Minnesota Public Radio’s Melody Ng is in China on vacation, providing News Cut readers with a street-level view of life in Beijing during the Olympics.
8-20-08 The Shuangjing Neighborhood (where we’re living). We’re off for baked goods this morning. My husband doesn’t think our daughter has been eating enough. So we’re forgoing our usual breakfast of steamed pork buns and sweet tofu pudding or rice porridge with thousand-year-old eggs, and heading to a Chinese bakery around the corner.
Bakeries of the sort with which we’re familiar are new to China. Breads here are steamed, deep fried, or grilled on a flat, hot iron plate. Back when I lived in Xi’an, we also had these small, flat breads that were made by throwing round discs of dough up against the inside wall of what looked like a metal oil drum heated by coal, sitting out in the street. They’d stick to the wall until the bread was thoroughly cooked. So they were baked, but not in a conventional oven. I’ve never seen an oven in a Chinese apartment before, and I think even now in more modern China, they’re very rare in homes.
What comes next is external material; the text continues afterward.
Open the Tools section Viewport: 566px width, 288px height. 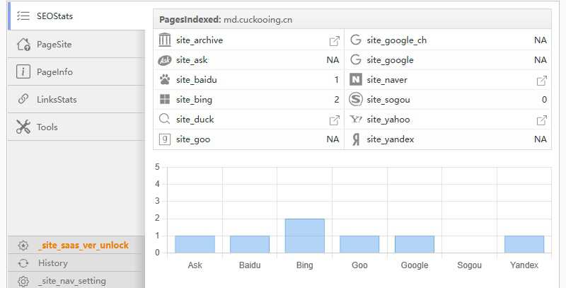click(x=47, y=127)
This bakery has what I think of as Taiwanese style breads and pastries – light, airy pre-sliced breads wrapped in cellophane, and western-like pastries, but of more Asian flavors: almond, coconut, peach, green tea, and lots of red bean. A guy follows us around the small shop carrying a tray and tongs, and when we select an item, he picks it up and places it onto the tray.
I feel silly having this attentive service when I’m buying just two pastries, but it’s obviously the way things are done here. The shop is empty of customers as it appears almost every time I pass by, but there are three other women in uniform standing around, on hand to wait on other customers should they materialize. Our puff pastry filled with cream is pretty good. My daughter digs happily into her sticky rice and red bean flat cake.
China’s westernesque baking has come a long way since 15 years ago when my teaching partner Amy and I (incredibly stupidly – please don’t try this at home!) stuffed a 10″ birthday cake down her toilet because we couldn’t eat it (it tasted like it was made of lard), and we didn’t want our school staff to know we didn’t eat it (because they had bought what was probably a very costly gift to celebrate Amy’s birthday in the way they figured she was used to).
We, of course, plugged up the toilet and flooded the bathroom floor. I ended up having to take a broom handle to try to break the cake up, which was really difficult because it was so solid. And Amy’s apartment smelled rancid for days.
8-20-08 An Olympic requirement. Hard to believe, but I think every cab driver in Beijing has now gone through six months of English lessons. At least, that’s what our driver said on the way to the beach volleyball competition the other evening. Mr. Li has been driving taxis for about 30 years now. He’s 51, and is looking forward to his forced retirement in four years when he turns 55. He says he speaks no English, that he’s “too old” to learn, and that he hasn’t needed it for work thus far. But for the past six months, after each of his 10-hour shifts, he’s had to sit through two hours of English lessons in preparation for the Olympics and us foreign visitors. To him, that was the only onerous part of hosting the Games in his hometown, but now it’s over. Classes ended with the opening ceremonies on 8-8-08 – a very auspicious day for Beijing cab drivers.
Can you imagine Twin Cities cabbies all having to take classes on civics and U.S. government (or the history of the Republican Party) to prepare for the RNC?